The Lustre Jug Bernadette Hall (Victoria University Press 2009) RRP $25.00 ISBN 978-0-86473-608-6

Keith Nunes

A New Zealand poet with a deft touch and a subtle sense of humour, Bernadette Hall has produced another fully rounded work with The Lustre Jug. Her stint on the Irish based Rathcoola Fellowship fired her up cracking out half a book of excellent pieces about our northern literary friends. The other half of the book deals with other travels and ruminating on some fascinating subjects.

Hall's six-month writing fellowship based near Blarney follows Kiwi poet Fiona Farrell's identical trip which prompted her to write The Pop-Up Book of Invasions - another lovely collection.

Hall's trip thankfully hasn't prompted a tourist guide to Ireland but rather the series of poems take a clear-headed and profound look at the country - north and south - and the people who deal with the difficulties and joys that come with a country full of history.

The Cantabrian opens the collection with a stunning poem, ‘Rathcoola Rain', that lends the disembodied a face and a personality:

The rain is like mice scrabbling in the ceiling
the first licking of flames in a handful of shavings
the complicit turning of pages in hundreds of Mass books

In ‘The Holy Ground' she paints a picture of where she stood and what she saw on her visit to the Emerald Isle where her father was born:

The walls of the garden are old stone
softened with moss and bracken and dandelion
Monks in black hoods walk the quadrants
Of our minds

I hate to get to it early, but the poem that stands out for me grabs a throat hold on me and never lets go:

The Scar

My pouched cheek
has been sliced open
like a windfall apple

The scar is like a length
Of purple cotton
With knots along it

And should anyone
Have the hide to ask,
I'll tell them straight
That I'm the great-great-
Great-great-granddaughter
Of an Irish pirate queen

And the scar
And a cart and a little donkey
Are all that she left me

But it's not all down hill from here. In the ‘The Naad Bog' she lifts the spirit and raises the senses with lines that explode on you:

The white
Skinned fish people walk
On the surface between the black
Water and the wet trees.

Look up through the eye
Of heaven, see how the circle
Completes itself inside the earth

The ticks I make in the book that acknowledge my favourites keep coming and on page 27 it's ‘St Brigid's Cross', with its vivid images and angst-ridden lines:

To burn reeds was to honour
the dead, a broken reed was the sign
of a family betrayal

In ‘The Mapmaker' we have life on the roll of a head:

For all his artistry and his good company,
they broke his head open with an axe

You barely catch your breath and starting on page 30 we have three pages of powerful and vivid images of life in difficult times, in the ‘The Famine Notebook'. It touches you and caresses you and slaps you in the face, as Hall does with aplomb.

‘Three Sisters Dancing' is inventive with its whacky way of curling a word around the corner while ‘The Fox' and ‘The War is Over' are striking poems, with the latter finishing with a plea: "This is heaven, this has to be heaven".

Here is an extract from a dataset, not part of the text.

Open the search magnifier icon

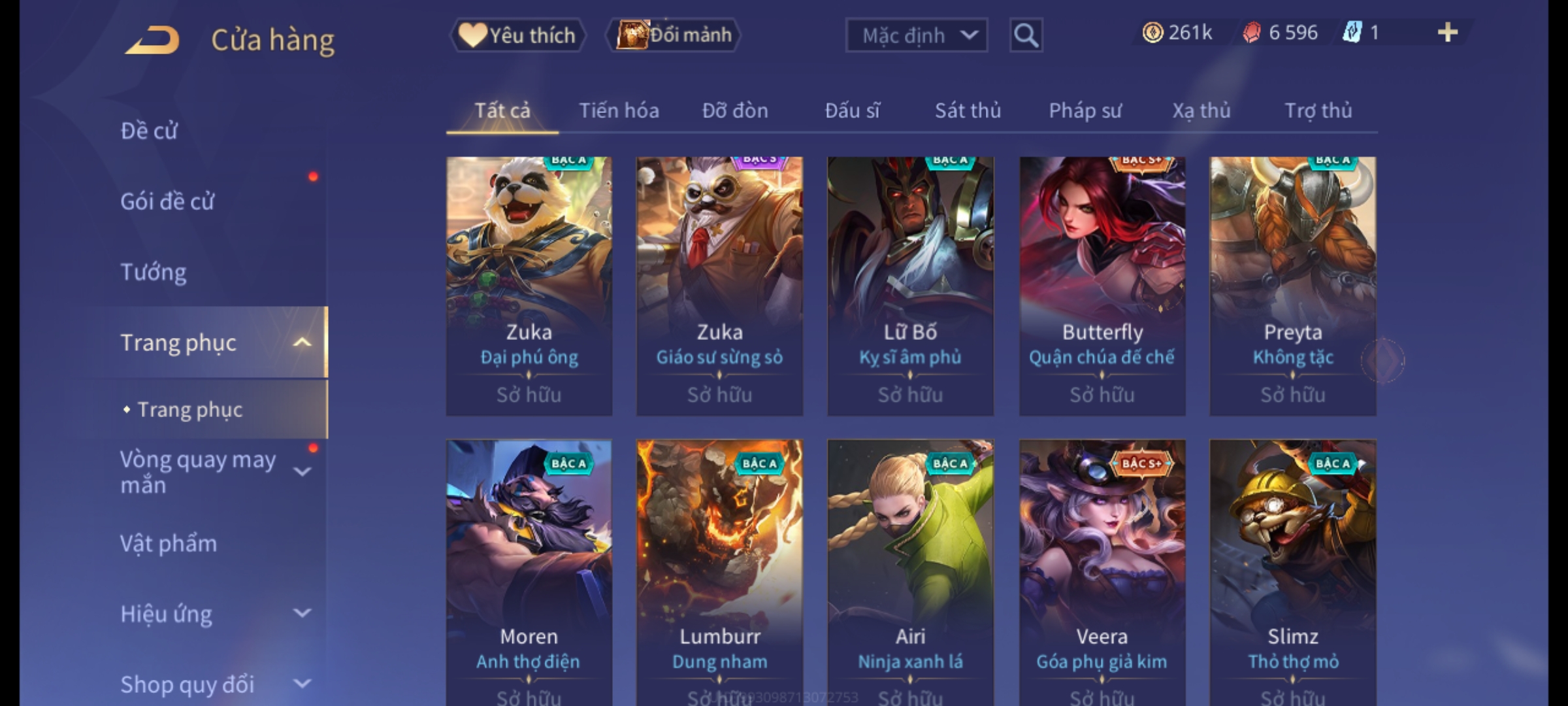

‘Mrs O'Malley in Paris' is humorous, while ‘Luxury' provides us with lines like:

the Irish bridesmaid's shaky x
on the 19th century wedding certificate

...

to be washed down with a mouthful
or three of Jameson's whiskey

In Book Two, Hall weaves her magic away from the Irish pool of writers and mist and casts her net across the Pacific. This portion of the collection is as mesmerising as the first half and touches on things New Zealand and Australian with a strain of Americana. In ‘ A Girl on a Divan' she reads:

In the blue room
on the green divan
she's taking time out
from the world of men

In ‘The Strenuous Life' she has had enough and she signs off with a flourish, and I think I would like to leave it there with Bernadette Hall telling it like it is in her ninth collection of poetry:

Well, fuck him, that's all I have to say.